Quadro 1 Agentes que devem ser usados com cautela em relação à função renal
Tipo de tratamento | Agentes |
---|---|
Quimioterapia(14) | Cisplatina, carboplatina, oxaliplatina capecitabine, mitomicina, bleomicina cabazitaxel, pemetrexede, ciclofosfamida, metotrexato, eribulin, etoposida, vinflunina, lomustina, dacarbazina e carmustina |
Terapia de alvo molecular(14,15) | Crizotinibe, imatinibe, sorafenibe, sunitinibe e vandetanibe |
Bifosfonatos IV(14,16) | Pamidronato e ácido zoledrônico |
Alguns estudos demonstraram que a função renal prévia anormal é um fator de risco para nefrotoxicidade induzida por drogas,(17) e esse risco já é observado em pacientes com IR grau 2 (TFG de 60 a 89mL por minuto). O risco de nefrotoxicidade é ainda maior em pacientes com TFG inicial mais baixa. A Sociedade Internacional de Oncologia Geriátrica (SIOG)(16,18,19) tem diversas recomendações sobre monitoramento renal de pacientes idosos com câncer. A avaliação de comorbidades em pacientes geriátricos é obrigatória, pois o tratamento pode ter um impacto significativo na saúde renal, entre outras complicações. É altamente recomendado avaliar o estado de hidratação e a função renal em todos pacientes idosos com câncer antes de administrar o tratamento medicamentoso. Em alguns casos, como pacientes muito jovens ou muito idosos, desnutrição grave ou obesidade, e valores muito altos ou baixos de creatinina, é necessário medir o clearance de creatinina em urina de 24 horas para estimar com precisão a função renal.(12,18)

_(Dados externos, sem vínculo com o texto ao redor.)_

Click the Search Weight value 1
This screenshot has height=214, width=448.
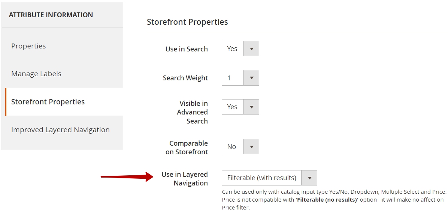click(x=233, y=78)
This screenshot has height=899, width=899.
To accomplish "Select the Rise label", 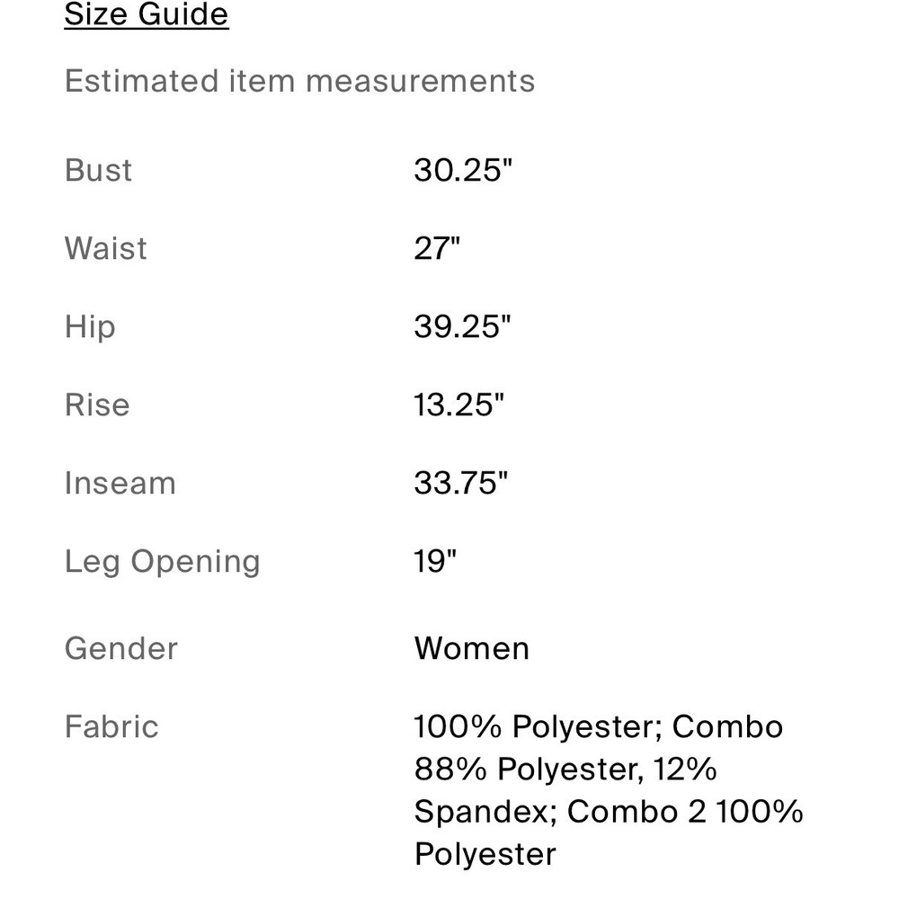I will (97, 405).
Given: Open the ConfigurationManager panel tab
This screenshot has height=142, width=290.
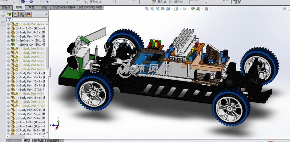Looking at the screenshot, I should 22,14.
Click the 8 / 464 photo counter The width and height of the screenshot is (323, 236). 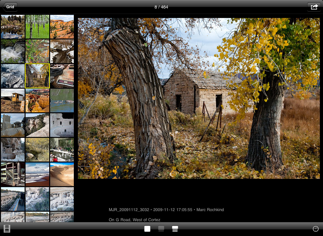pyautogui.click(x=161, y=7)
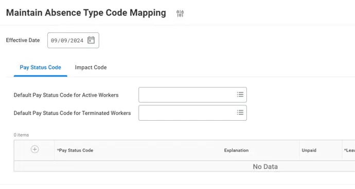Open the Effective Date calendar picker icon
This screenshot has width=355, height=189.
tap(91, 40)
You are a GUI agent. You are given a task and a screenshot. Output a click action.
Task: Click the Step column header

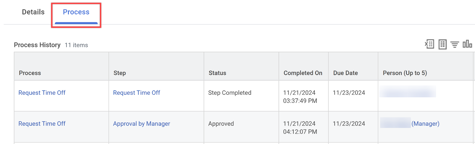pos(120,73)
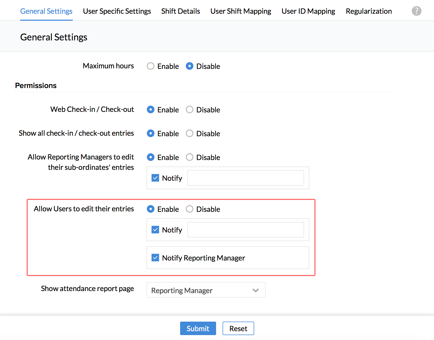434x340 pixels.
Task: Disable Reporting Managers editing sub-ordinates' entries
Action: 189,157
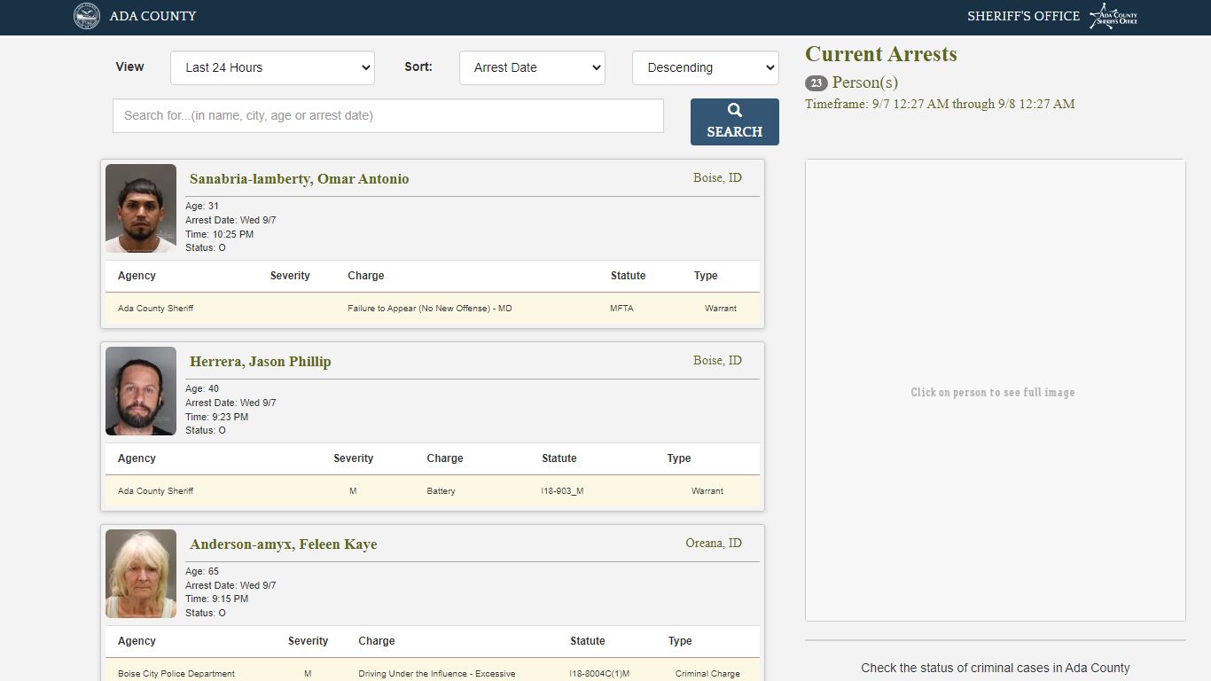Click the Ada County Sheriff's Office star logo

tap(1113, 16)
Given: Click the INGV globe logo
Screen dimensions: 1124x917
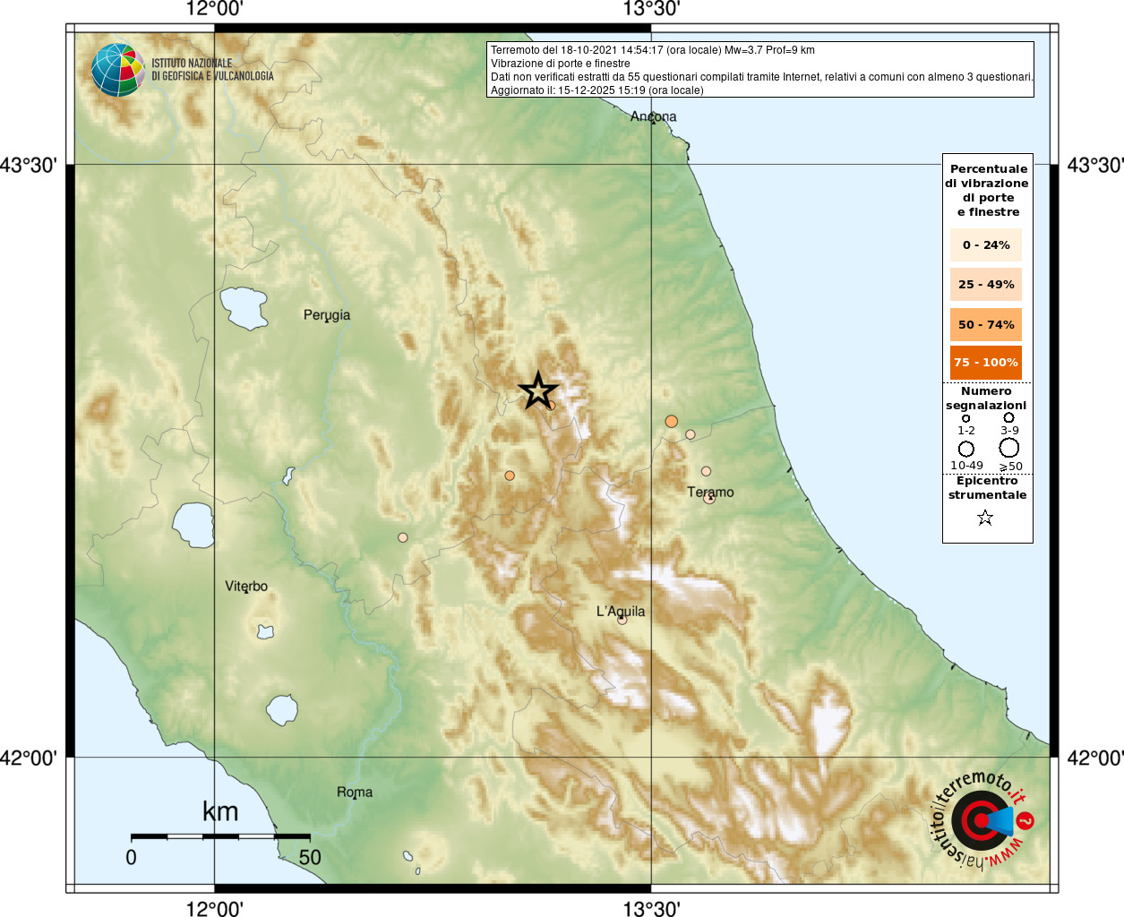Looking at the screenshot, I should (x=117, y=70).

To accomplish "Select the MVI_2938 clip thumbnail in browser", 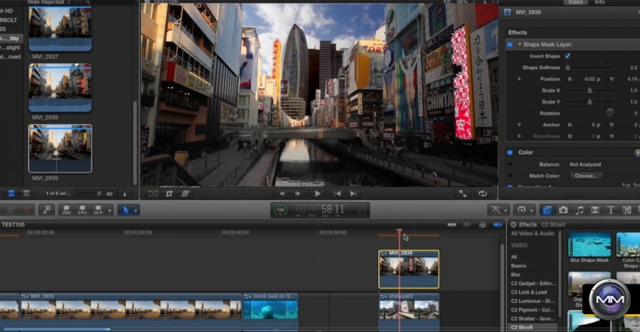I will 60,88.
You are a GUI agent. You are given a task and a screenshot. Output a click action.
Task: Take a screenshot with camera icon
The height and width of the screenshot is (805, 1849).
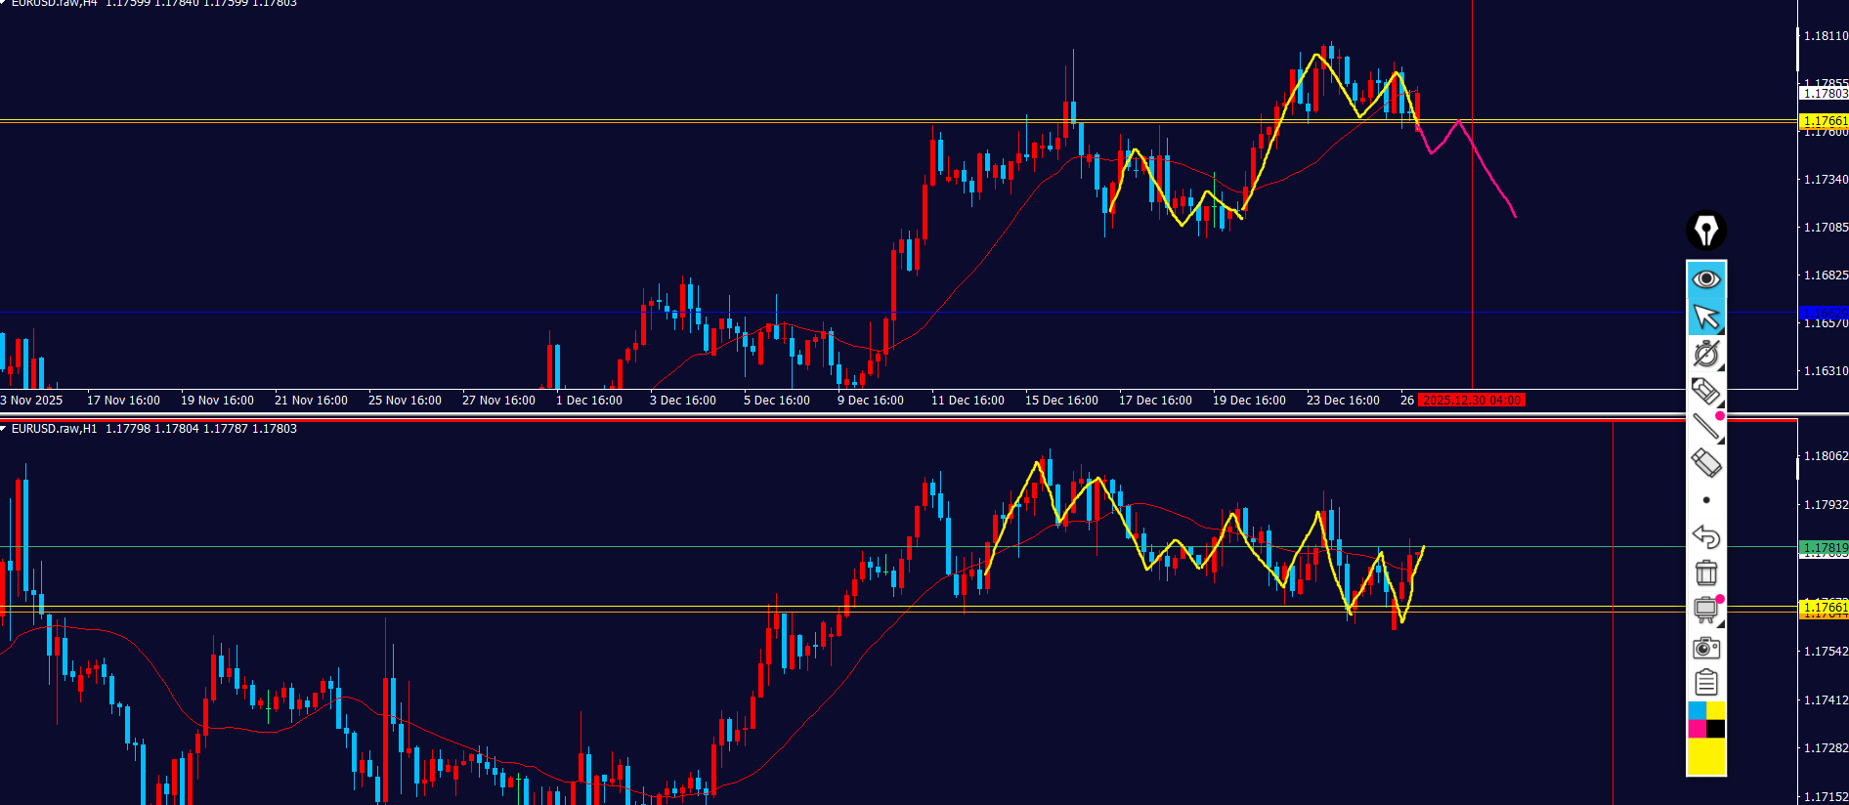pyautogui.click(x=1706, y=648)
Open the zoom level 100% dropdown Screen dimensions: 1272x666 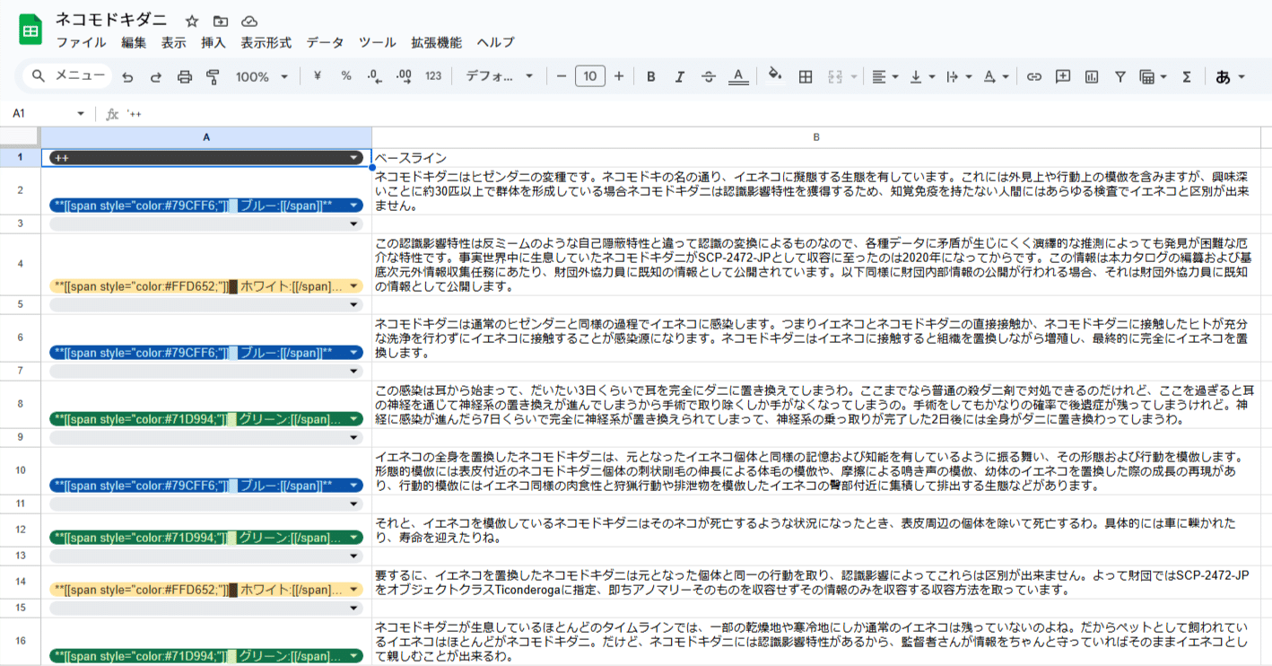tap(262, 76)

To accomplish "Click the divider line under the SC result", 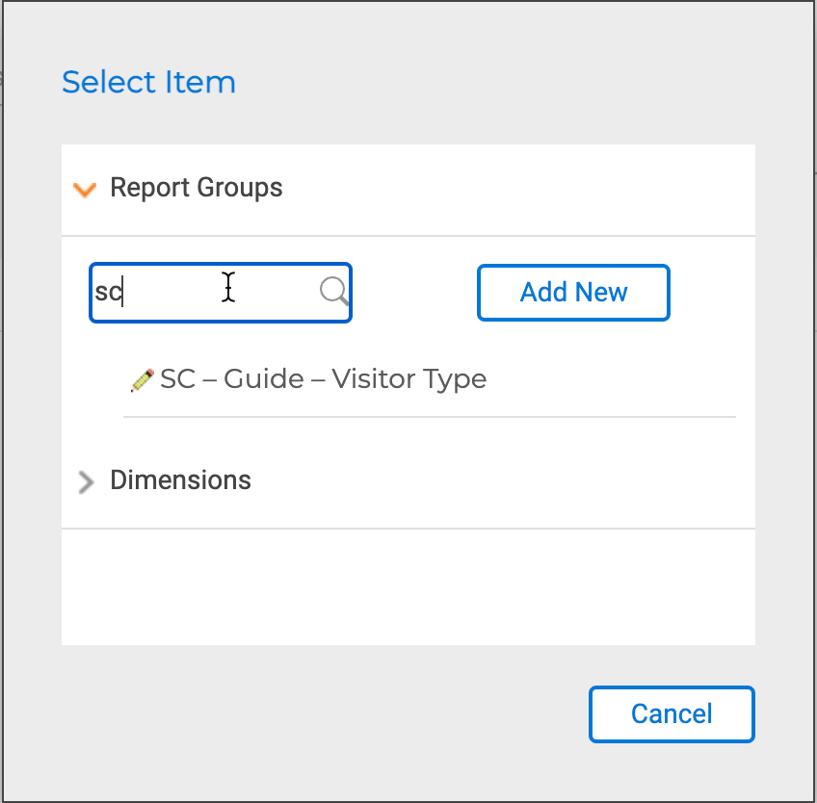I will (x=429, y=417).
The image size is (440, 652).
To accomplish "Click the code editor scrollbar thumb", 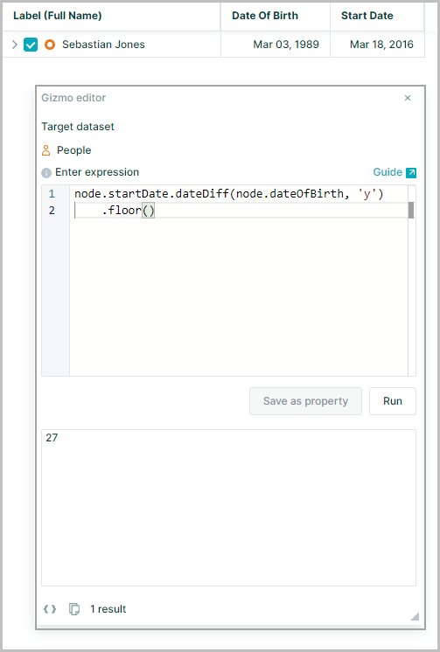I will 411,210.
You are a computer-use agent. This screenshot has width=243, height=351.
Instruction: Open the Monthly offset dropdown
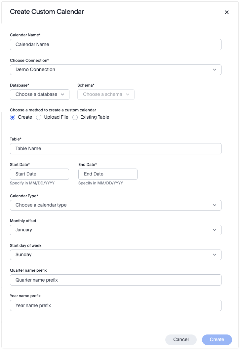115,230
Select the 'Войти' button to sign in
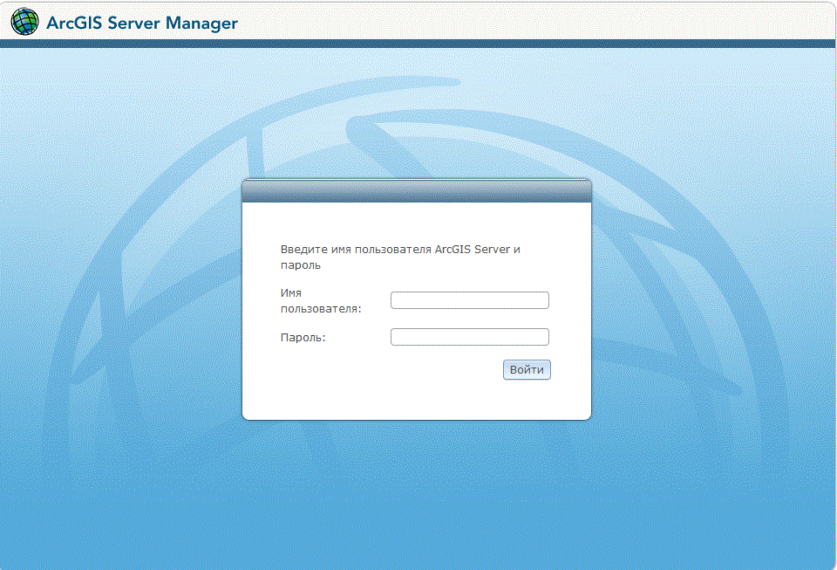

Até onde sabemos, este foi o primeiro estudo que estimou a frequência de insuficiência renal em pacientes idosos com câncer no Brasil. Nossos resultados demonstram alta prevalência de função renal anormal em idosos com câncer, que é provavelmente subestimada na prática clínica devido ao uso de dosagens de creatinina sérica na avaliação padrão. Portanto, é imperativo que os oncologistas habituem-se a medir a função renal de seus pacientes com métodos alternativos, como MDRD ou o próprio clearance, antes de planejar quaisquer intervenções terapêuticas.